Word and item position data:
*-*-*

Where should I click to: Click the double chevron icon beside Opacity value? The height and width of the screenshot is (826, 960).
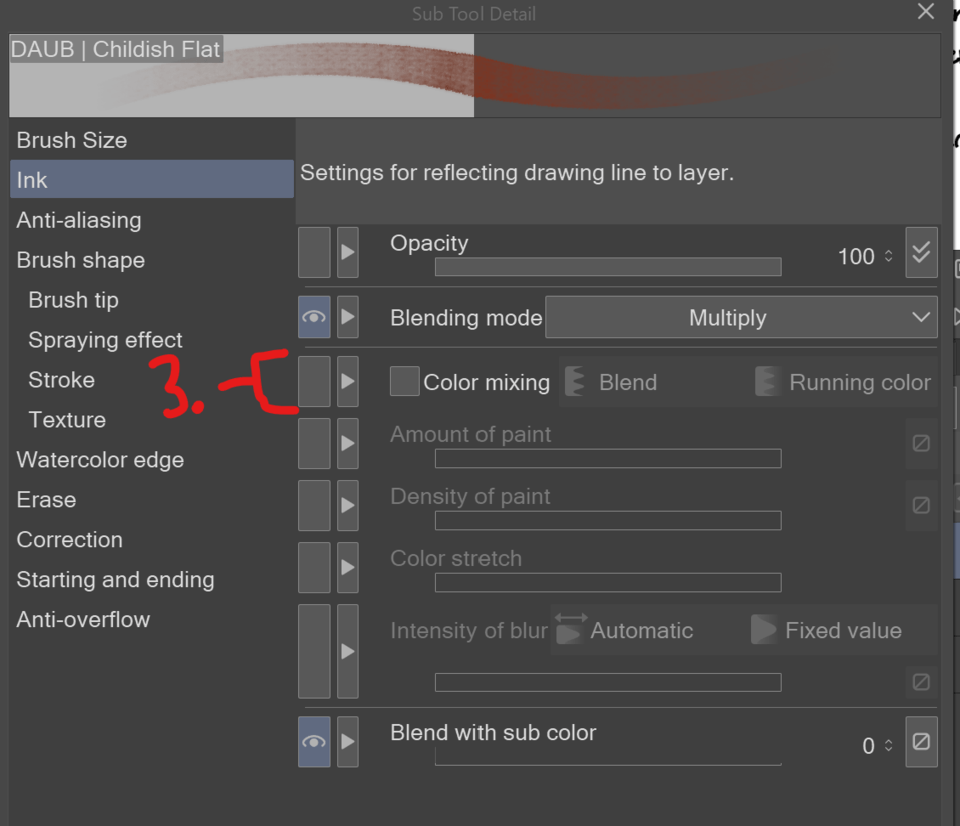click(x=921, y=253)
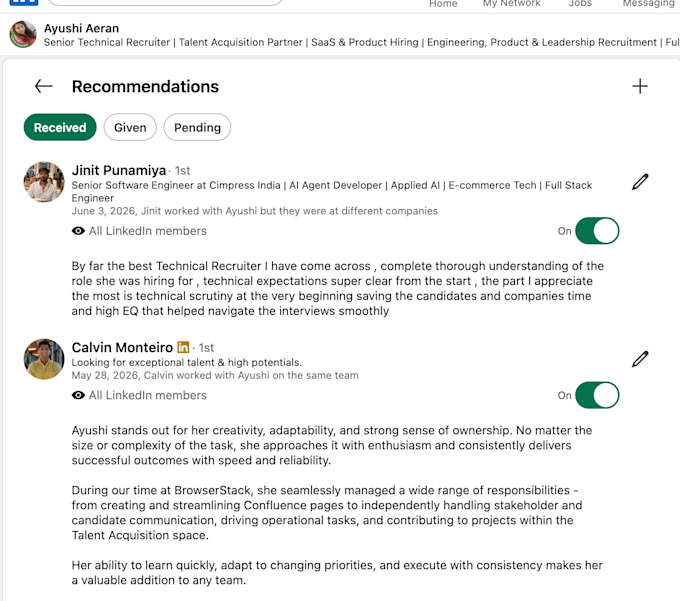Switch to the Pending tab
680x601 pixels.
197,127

*-*-*

• _Task_: Can you format every line of the listing above as a JSON list of strings, one string per line, with blank lines omitted and the pictures left out?

• _Right answer_:
[
  "Where should I click to: Click the double chevron icon beside Opacity value? The height and width of the screenshot is (826, 960).",
  "click(x=921, y=253)",
  "Switch to the Pending tab",
  "680x601 pixels.",
  "197,127"
]